Perhaps having 12 children is one reason why Eckenrode never had a chance to return to the Bluff.
“I was a family man,” Eckenrode said, laughing. “I didn’t have much time.”
Eckenrode and McCombs both graduated from Mt. Lebanon High School, where their friendship blossomed. Both stayed close to home as college came around, with McCombs deciding to attend the University of Pittsburgh.
With both of them now over the age of 90, Eckenrode cherishes their long-standing friendship more each and every day.
What are the keys to maintaining good health for such an extended period of time? According to Eckenrode, there are a few prime reasons.
“We behaved ourselves,” Eckenrode said, laughing. “We didn’t smoke and drink.”
During his college years, Eckenrode got the opportunity to watch Chuck Cooper, who became the first African American drafted into the National Basketball Association, play during his collegiate career at Duquesne. Cooper’s time with the Dukes spanned the entire length of Eckenrode’s college tenure.
Cooper, whose legacy is now preserved within the arena’s name, left a palpable impact on the relationship between integration and professional sports.
For Eckenrode, however, he couldn’t foresee that history coming. He just enjoyed watching Cooper play basketball.
“I knew he was a good player, and we enjoyed watching him, but that part of it never entered my mind,” Eckenrode said.
The way of life in Eckenrode’s time in college drastically differs from the present landscape.
“We did commute, back and forth, from the South Hills,” Eckenrode said. “Many, many times, we didn’t have much money in our pockets, so what’d we do? We hitchhiked right here at the Liberty Bridge. And they took us home. If you had books, everybody picked you up.
“We wouldn’t sit there [for] one minute. They saw the books, they picked you up and took you up to Dormont or Mount Lebanon. Dropped you off. You walked home.”
Just as the lifestyle has changed, so has the cost of attending college.
“They didn’t have school loans yet,” Eckenrode said. “You could have a summer job and afford it [college].”
Having a friendship that saw one member hailed from Pitt and the other Duquesne reignited the debate surrounding whether the two programs should play one another on an annual basis.
Eckenrode and McCombs are advocates of the idea, ultimately hoping that all of the region’s big-name programs, including schools like West Virginia and Penn State, can find a way to schedule one another in the future.

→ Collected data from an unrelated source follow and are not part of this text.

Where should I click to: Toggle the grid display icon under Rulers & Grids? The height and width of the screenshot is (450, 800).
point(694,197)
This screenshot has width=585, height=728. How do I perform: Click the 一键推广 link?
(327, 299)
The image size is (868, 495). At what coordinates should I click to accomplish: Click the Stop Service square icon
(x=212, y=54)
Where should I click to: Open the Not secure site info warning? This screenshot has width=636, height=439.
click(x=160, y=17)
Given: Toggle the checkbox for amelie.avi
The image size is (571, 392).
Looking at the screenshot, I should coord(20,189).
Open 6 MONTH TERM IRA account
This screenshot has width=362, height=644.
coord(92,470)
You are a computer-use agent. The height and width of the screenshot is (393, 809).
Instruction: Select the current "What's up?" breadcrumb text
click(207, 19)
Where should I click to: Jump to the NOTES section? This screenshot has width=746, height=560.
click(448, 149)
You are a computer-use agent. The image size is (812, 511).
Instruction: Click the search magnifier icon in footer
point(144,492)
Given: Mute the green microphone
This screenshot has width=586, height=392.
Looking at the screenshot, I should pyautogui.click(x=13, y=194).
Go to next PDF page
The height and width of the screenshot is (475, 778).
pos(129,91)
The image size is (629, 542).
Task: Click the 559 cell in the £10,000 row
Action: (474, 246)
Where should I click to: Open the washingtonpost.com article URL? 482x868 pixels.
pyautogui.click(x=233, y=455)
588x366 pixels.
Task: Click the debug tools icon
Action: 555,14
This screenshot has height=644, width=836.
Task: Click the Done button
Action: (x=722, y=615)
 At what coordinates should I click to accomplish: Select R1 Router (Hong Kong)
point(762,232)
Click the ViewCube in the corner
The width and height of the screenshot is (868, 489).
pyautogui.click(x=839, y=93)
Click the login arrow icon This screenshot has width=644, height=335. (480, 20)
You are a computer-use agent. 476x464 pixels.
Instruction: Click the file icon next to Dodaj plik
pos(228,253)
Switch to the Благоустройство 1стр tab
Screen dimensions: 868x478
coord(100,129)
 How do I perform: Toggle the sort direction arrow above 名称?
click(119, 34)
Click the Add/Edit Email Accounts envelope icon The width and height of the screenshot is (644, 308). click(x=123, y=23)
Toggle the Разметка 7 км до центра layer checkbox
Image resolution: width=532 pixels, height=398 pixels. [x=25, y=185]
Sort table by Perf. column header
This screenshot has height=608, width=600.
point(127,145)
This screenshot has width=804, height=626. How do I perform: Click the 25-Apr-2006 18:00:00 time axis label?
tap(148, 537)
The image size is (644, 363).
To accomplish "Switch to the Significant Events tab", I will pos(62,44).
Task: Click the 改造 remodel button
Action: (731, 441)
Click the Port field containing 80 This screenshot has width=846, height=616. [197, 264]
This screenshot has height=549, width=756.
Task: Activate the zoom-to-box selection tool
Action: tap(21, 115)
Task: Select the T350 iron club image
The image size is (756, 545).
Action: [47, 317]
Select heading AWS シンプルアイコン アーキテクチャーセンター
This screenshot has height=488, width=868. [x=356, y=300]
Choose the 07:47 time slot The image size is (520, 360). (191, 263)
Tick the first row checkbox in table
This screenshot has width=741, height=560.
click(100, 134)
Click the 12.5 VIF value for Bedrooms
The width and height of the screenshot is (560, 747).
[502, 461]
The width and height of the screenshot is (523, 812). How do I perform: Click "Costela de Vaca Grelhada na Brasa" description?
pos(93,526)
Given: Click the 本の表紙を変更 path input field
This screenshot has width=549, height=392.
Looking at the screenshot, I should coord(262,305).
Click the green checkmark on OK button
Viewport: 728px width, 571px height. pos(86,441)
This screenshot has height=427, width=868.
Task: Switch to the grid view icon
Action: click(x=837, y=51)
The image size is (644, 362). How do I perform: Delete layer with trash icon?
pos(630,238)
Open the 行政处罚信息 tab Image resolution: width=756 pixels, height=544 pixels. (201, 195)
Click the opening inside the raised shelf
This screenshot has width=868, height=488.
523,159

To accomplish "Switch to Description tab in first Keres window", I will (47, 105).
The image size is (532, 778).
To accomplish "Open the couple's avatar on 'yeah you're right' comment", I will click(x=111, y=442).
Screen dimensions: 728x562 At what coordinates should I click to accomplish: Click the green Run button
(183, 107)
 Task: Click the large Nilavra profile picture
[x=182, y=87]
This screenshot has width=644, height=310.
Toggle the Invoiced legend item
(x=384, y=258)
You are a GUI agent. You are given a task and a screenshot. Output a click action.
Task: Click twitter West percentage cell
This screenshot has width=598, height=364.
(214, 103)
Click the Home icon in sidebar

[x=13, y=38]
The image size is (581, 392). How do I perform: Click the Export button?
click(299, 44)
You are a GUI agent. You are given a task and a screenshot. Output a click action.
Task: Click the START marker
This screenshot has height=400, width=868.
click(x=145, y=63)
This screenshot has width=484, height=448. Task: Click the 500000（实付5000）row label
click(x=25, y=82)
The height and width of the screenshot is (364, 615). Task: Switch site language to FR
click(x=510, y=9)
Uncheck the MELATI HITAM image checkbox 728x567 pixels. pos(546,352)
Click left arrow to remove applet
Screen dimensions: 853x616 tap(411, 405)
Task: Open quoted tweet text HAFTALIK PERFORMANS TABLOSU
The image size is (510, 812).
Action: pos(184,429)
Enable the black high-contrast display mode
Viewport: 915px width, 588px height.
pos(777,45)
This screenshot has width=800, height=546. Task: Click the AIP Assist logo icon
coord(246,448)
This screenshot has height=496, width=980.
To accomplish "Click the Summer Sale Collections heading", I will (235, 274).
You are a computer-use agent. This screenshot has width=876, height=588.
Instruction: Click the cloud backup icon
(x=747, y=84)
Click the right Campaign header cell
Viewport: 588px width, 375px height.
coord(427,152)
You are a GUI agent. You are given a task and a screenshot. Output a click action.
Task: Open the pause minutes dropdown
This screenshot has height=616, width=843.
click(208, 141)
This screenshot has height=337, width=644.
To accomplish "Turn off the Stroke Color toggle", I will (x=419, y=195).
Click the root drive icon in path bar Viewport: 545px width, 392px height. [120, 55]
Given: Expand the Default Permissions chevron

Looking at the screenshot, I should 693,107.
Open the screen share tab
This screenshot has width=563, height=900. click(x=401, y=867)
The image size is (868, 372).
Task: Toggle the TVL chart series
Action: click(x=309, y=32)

“It would draw. They should do it. I miss it,” Eckenrode said. “It’s the same with WVU. They should play Pitt. It doesn’t have to be football, but basketball, they could fit that in.
“And Duquesne could play WVU. I know they may not do real good, but still, it would draw.”
As a fan of a Duquesne program that’s been starved of postseason recognition and national prominence for so long, Eckenrode hopes he can witness that return to glory and national respect.
It doesn’t matter whether that comes in the form of a bid to the NCAA Tournament (the Dukes last appeared in the event in 1977) or the National Invitation Tournament (the Dukes won the event in 1955 and last appeared in the event in 2009).
“I would love to see that. I don’t know why they don’t recruit a little better so they can go [to a postseason tournament],” Eckenrode said. “The NIT, we looked forward to that every year. It was nice. It was a big deal to go to the NIT.”
Eckenrode, who was a member of the Gamma Phi fraternity, reminisced about the memories he made during his active involvement.
“I used to get tickets for my buddies from Pitt and Carnegie Mellon and W&J [Washington & Jefferson], and they’d give me tickets so that I could go to their events,” Eckenrode said.
Before sitting back to watch his first game at the fieldhouse, Eckenrode offered a piece of advice to students, both present and future, in order to help them make the most of their tenure at Duquesne.
“I would tell them to do what I did,” Eckenrode said. “The fraternity was very active in activities within the school, like dances and things like that.
“If you’re not doing that [regularly getting involved in on-campus student organizations], you’re missing out on a lot of good activities.”